What you need to do:
Only the lines below from the one with "You are a computer-use" through the one with "Given: Open the Current texture dropdown" are to be written out, exactly and without any images.

Input data:
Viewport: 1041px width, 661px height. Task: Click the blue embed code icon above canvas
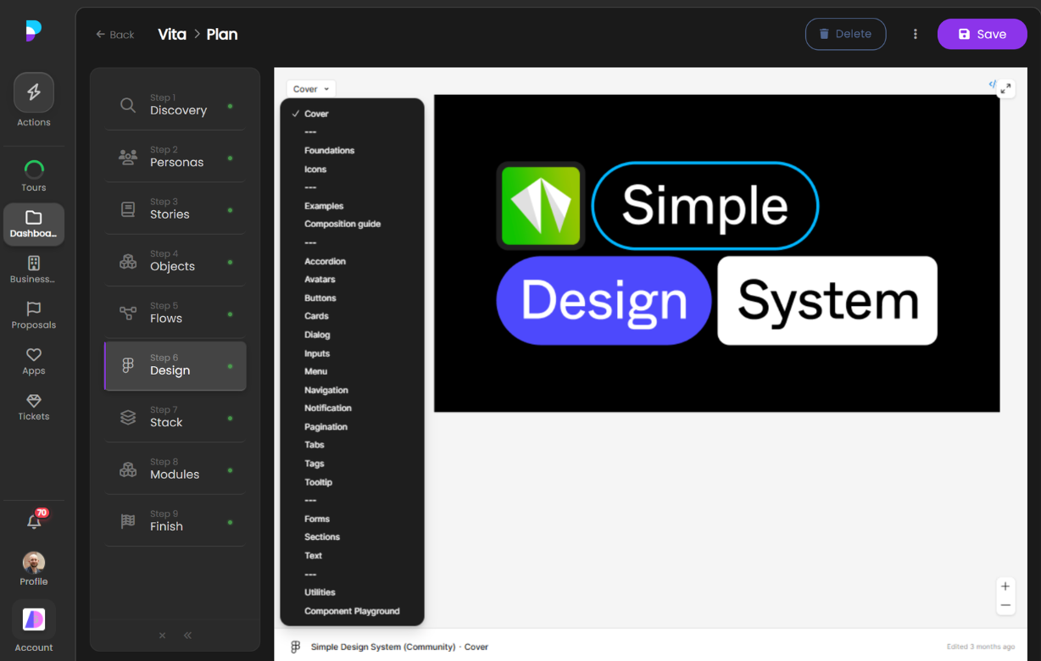[x=991, y=85]
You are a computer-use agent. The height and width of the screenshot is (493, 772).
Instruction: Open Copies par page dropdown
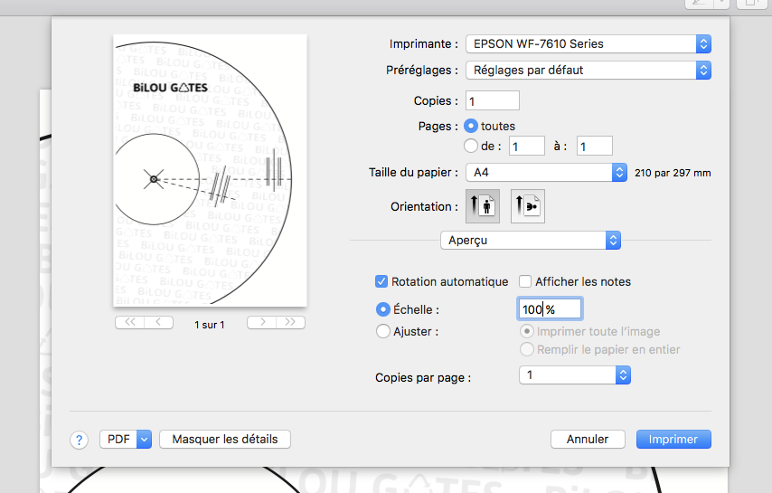pos(574,375)
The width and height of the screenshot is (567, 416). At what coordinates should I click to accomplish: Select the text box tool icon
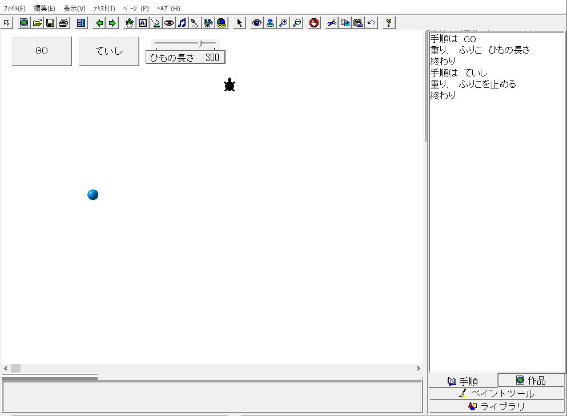point(143,23)
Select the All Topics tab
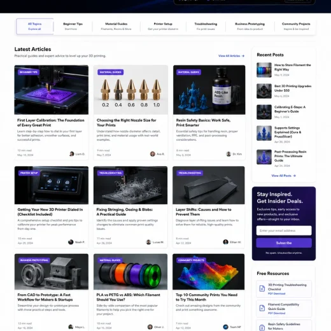Viewport: 331px width, 331px height. click(x=35, y=26)
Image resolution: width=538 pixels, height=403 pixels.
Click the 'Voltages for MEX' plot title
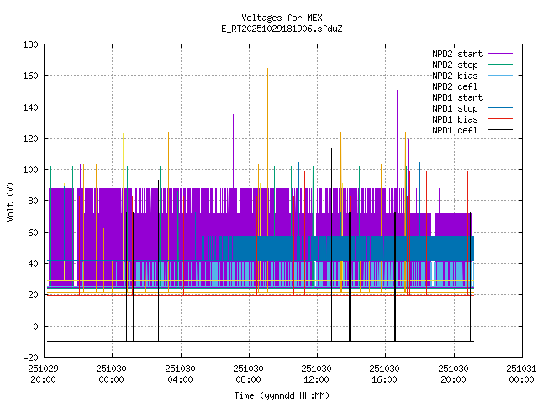[281, 18]
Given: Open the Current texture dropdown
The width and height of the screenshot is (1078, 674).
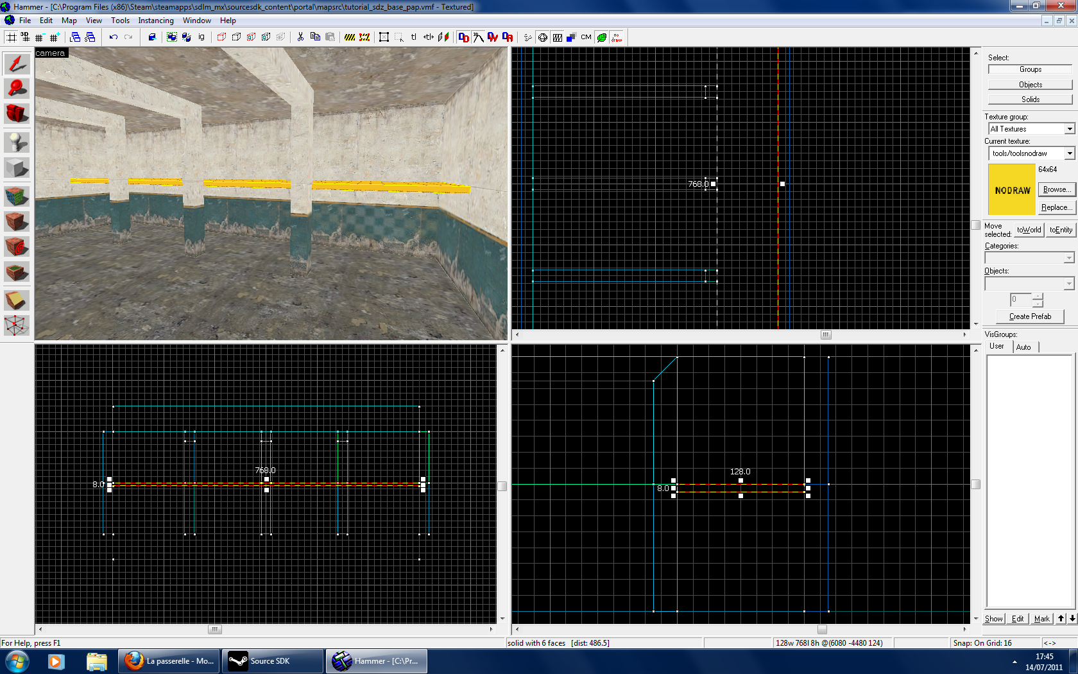Looking at the screenshot, I should coord(1069,153).
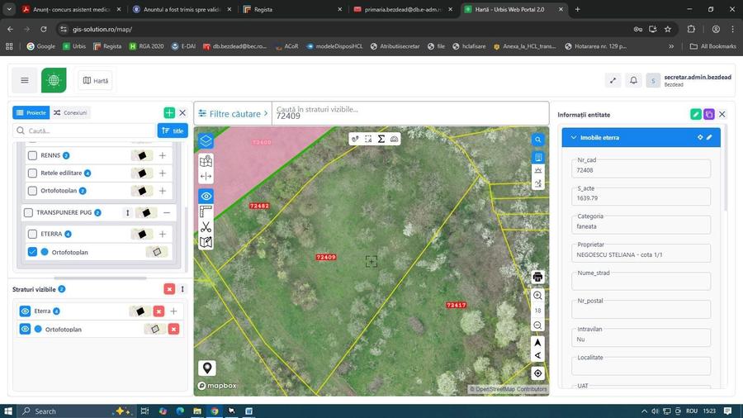The image size is (743, 418).
Task: Hide the Eterra visible layer
Action: pos(25,311)
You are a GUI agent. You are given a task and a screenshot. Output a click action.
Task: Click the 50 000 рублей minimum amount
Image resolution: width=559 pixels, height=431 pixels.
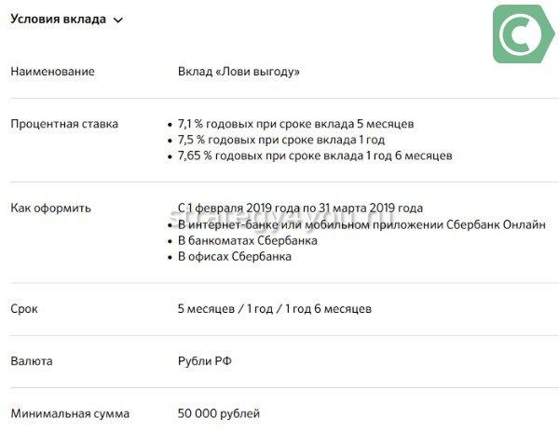[219, 413]
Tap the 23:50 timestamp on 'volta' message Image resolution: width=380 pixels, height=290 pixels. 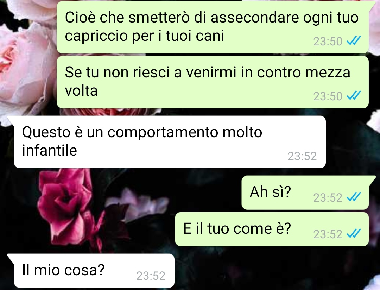click(328, 96)
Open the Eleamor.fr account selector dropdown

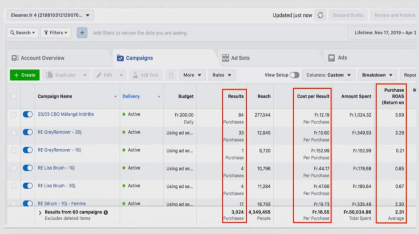50,15
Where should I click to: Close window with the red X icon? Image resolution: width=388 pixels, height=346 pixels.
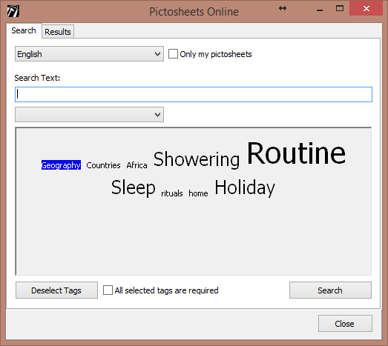point(366,9)
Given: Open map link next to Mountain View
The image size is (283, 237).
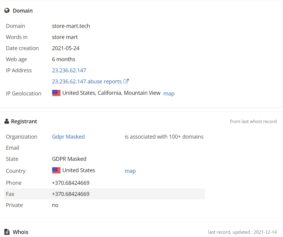Looking at the screenshot, I should 169,93.
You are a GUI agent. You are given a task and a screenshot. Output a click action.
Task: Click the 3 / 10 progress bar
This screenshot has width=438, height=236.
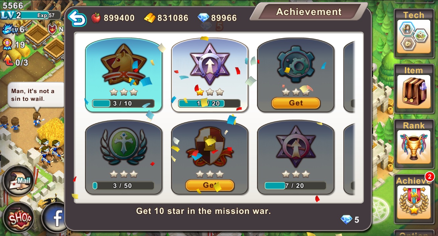123,103
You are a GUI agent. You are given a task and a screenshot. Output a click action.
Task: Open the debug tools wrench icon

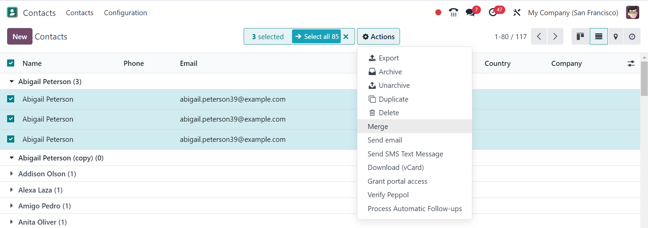516,12
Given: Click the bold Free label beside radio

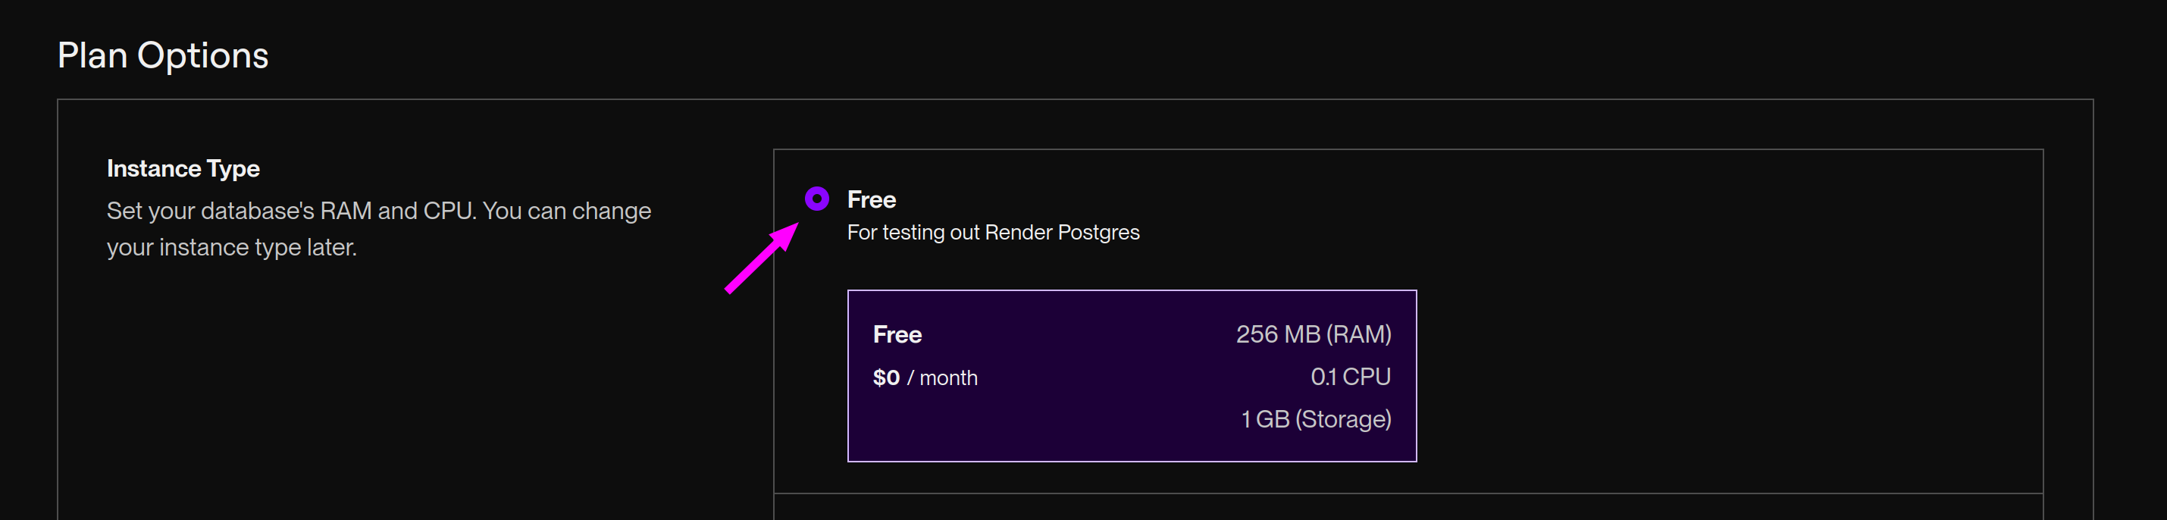Looking at the screenshot, I should tap(872, 199).
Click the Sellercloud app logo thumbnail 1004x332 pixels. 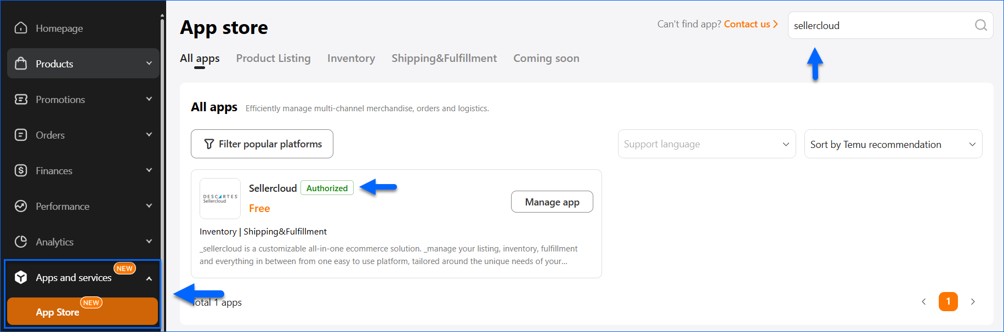tap(220, 198)
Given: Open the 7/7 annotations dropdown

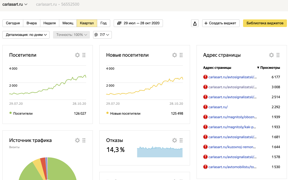Looking at the screenshot, I should pos(102,35).
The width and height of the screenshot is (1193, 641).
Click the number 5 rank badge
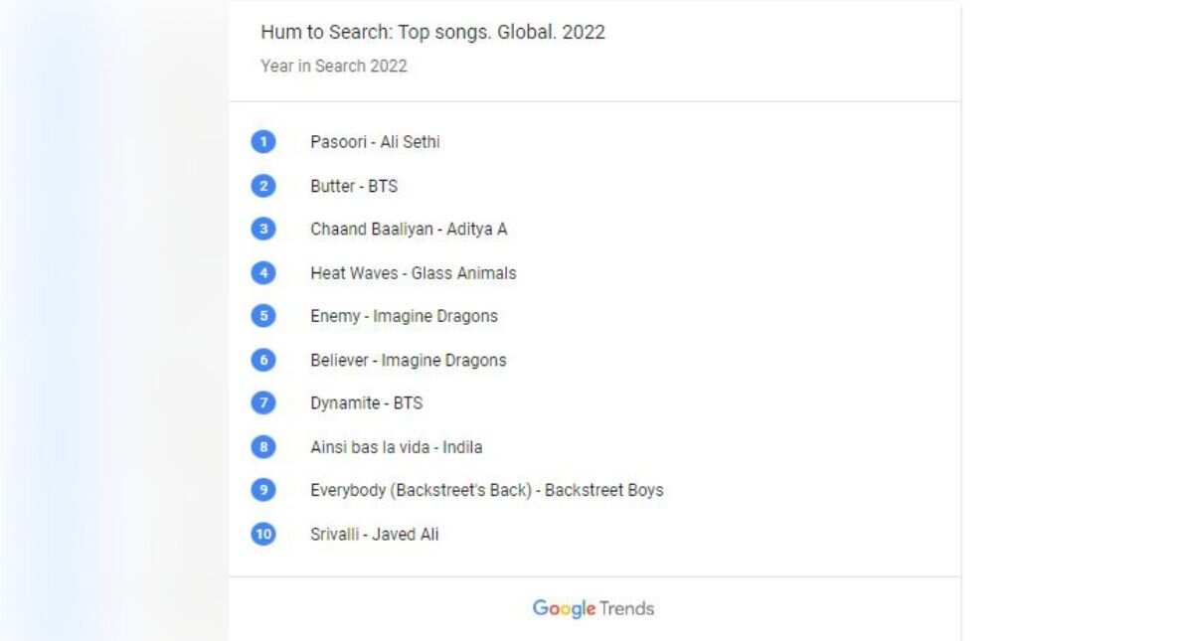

Exercise answer:
You are a computer-use agent. The height and width of the screenshot is (493, 772).
Instruction: Open Copies par page dropdown
pos(574,375)
The width and height of the screenshot is (567, 416). At what coordinates should I click to accomplish: Select the text box tool icon
point(143,23)
Select the All Topics tab
Viewport: 331px width, 331px height. click(x=35, y=26)
Image resolution: width=538 pixels, height=403 pixels.
Click the 'Voltages for MEX' plot title
[281, 18]
Given: Open the Current texture dropdown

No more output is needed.